Farmers lose faith in Trump for destroying the free market that supported them

Missouri farmer

President Donald Trump’s trade war has taken its toll on farmers across the country and one fourth-generation Missouri farmer told CNN why this week from his flooded property.

Storms have flooded out many Missouri farms this year. As a resident of the state, I can attest that flood waters have caused a disaster for farm country here. Driving through some parts of the state you can witness flood waters on either side of the highways and wonder if you’ll become swept up if they get any higher during a storm.

Farmers, meanwhile, are helpless as floods put an end to the growing season because, by the time the waters recede, it will be too late to grow anything.

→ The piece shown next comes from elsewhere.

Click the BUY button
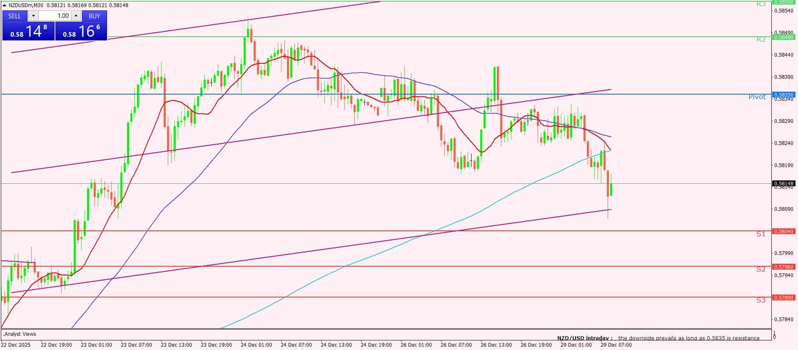The width and height of the screenshot is (798, 350). pos(94,16)

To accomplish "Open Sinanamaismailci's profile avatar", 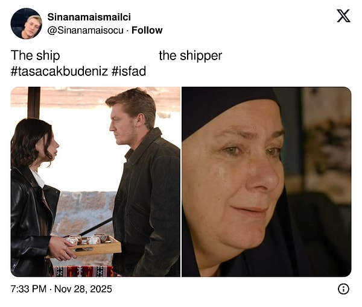I will click(26, 23).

And because of Trump’s trade war with China and the fact that China is retaliating by not buying from America, farmers are losing billions of dollars and will likely be broke until after next season.

“We’re in four feet of water. So halfway up the grille of the tractor,” Missouri farmer Adam Jones told CNN while steering a boat in his flooded fields in St. Louis County. “We aren’t going to make any money this year.”

Trump has promised them bailout money, but it’s not enough to cover their losses, and it wounds their pride.

“Farmers don’t want a bailout,” Jones said. “We don’t want government money. We just want a free market.”

And Trump is denying Jones and many farmers access to that free market by enacting tariffs that bring trade to a screeching halt and which may never normally resume as China goes elsewhere for its food supply needs.

Jones says that Trump is shooting himself in the foot when it comes to farmers, most of whom voted for him in 2016.

“Most farmers are still supporting President Trump, but I think it is wearing out,” he said. “The flooding is obviously more difficult. The tariffs might be more frustrating, because somebody has control over the tariffs.”

Trump could end his trade war today and hope that China will immediately begin purchasing from our farmers again to soften the blows they have already suffered. But that is unlikely. And that hurts the men and women who take pride in tilling and seeding and harvesting every year in order to feed our nation.

“You don’t get your food from the grocery store,” Jones concluded. “I mean you get it from the grocery store, but we’re out here working our tails off to grow it for you. Farming is a passion. It’s what I love. We don’t farm for money. It is what I love. I mean my dad does it, he did, my grandpa did it, my great-grandpa did it, right here on this land. Fourth generation on this farm. And I take pride in that. And I just have a passion for agriculture. Unfortunately.”